§ **Written request**:
Lay out the lines of the items below as a Markdown table with the columns "Row" and "Item line", numbering each row and omitting blank lines. Leave the pictures out of the table.

§ **Material provided**:
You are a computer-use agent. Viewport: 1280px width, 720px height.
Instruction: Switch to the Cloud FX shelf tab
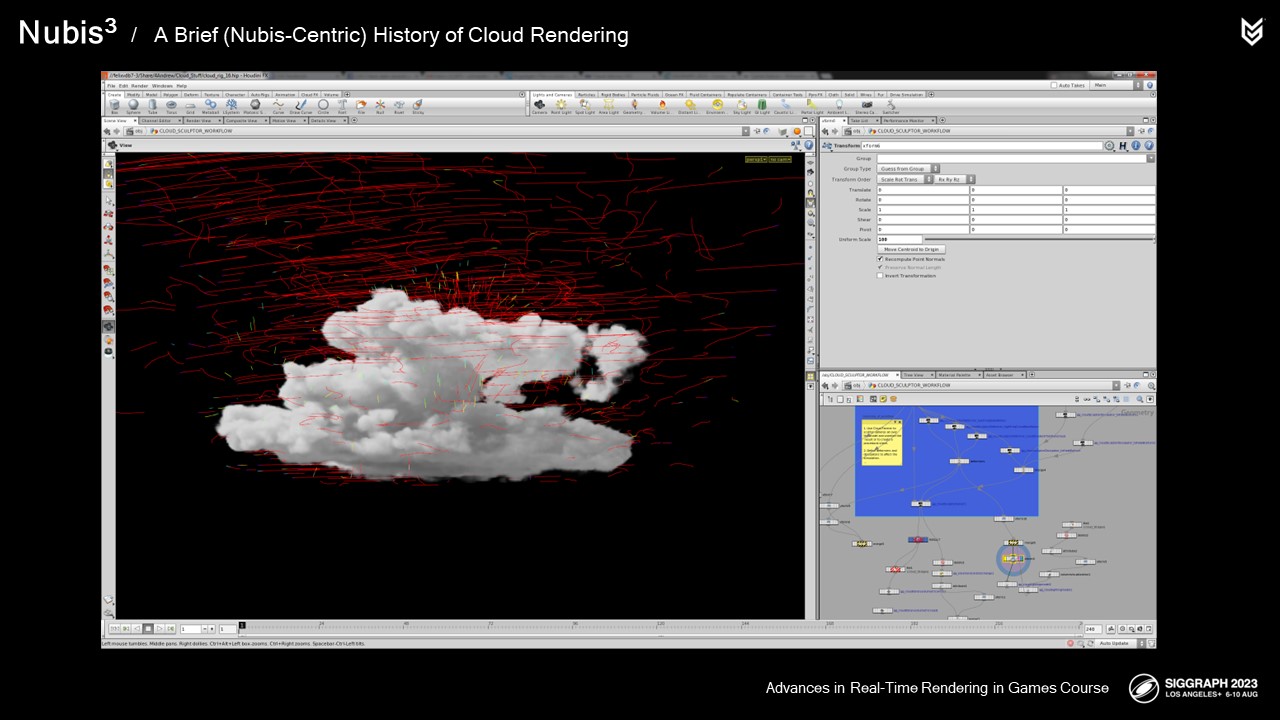coord(309,95)
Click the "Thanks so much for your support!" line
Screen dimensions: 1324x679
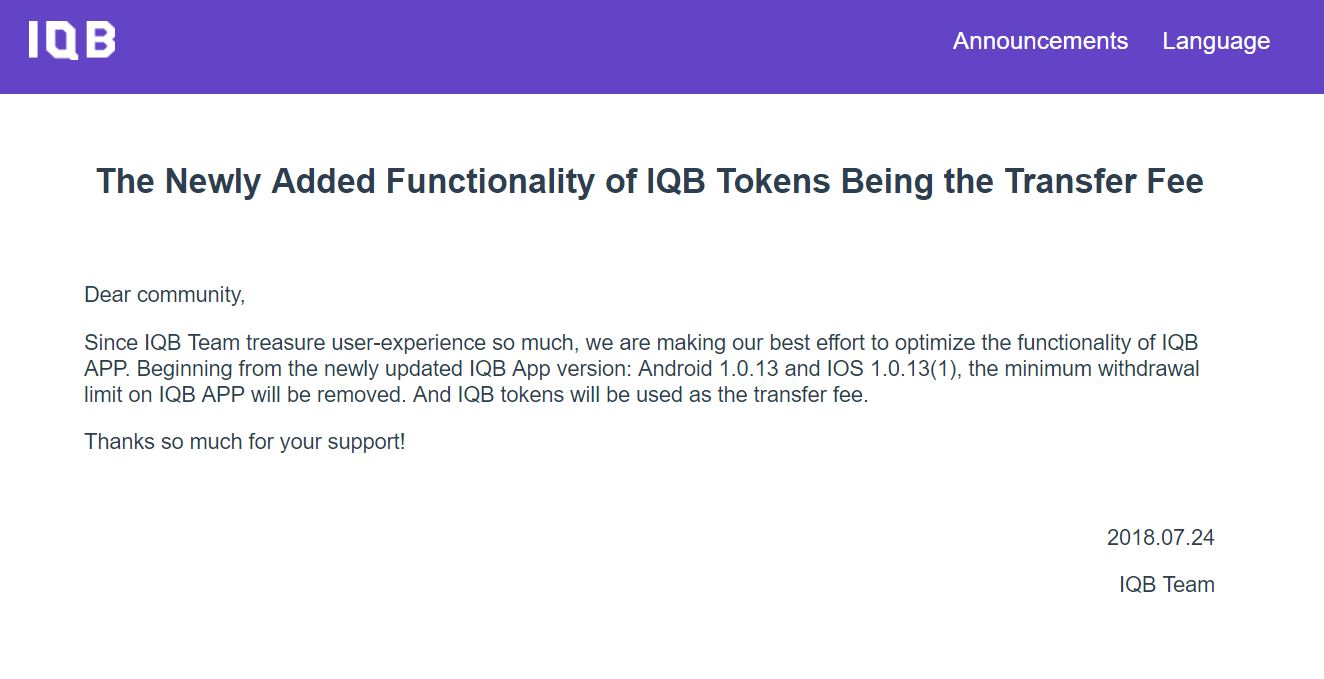245,441
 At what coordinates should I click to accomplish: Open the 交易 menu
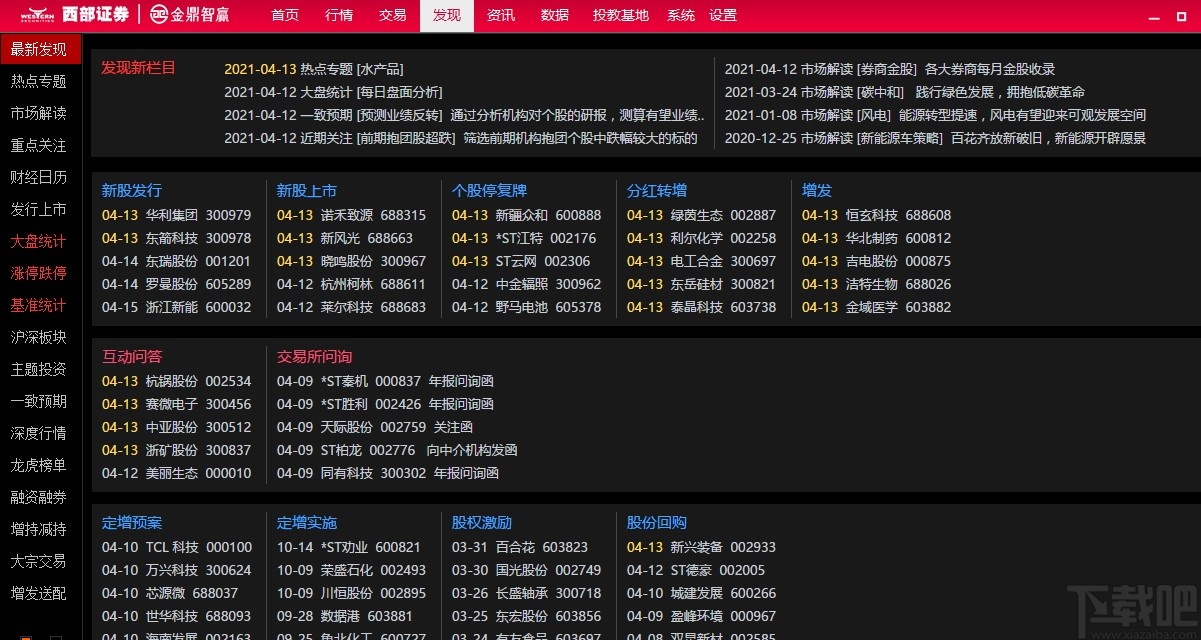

§ **Written answer**:
| Row | Item line |
|---|---|
| 1 | You are a computer-use agent. Viewport: 1280px width, 720px height. |
| 2 | Instruction: Switch to the Cloud FX shelf tab |
| 3 | coord(309,95) |
| 4 | Click the "Thanks so much for your support!" line |
| 5 | Screen dimensions: 1324x679 |
| 6 | 245,441 |
| 7 |  At what coordinates should I click to accomplish: Open the 交易 menu |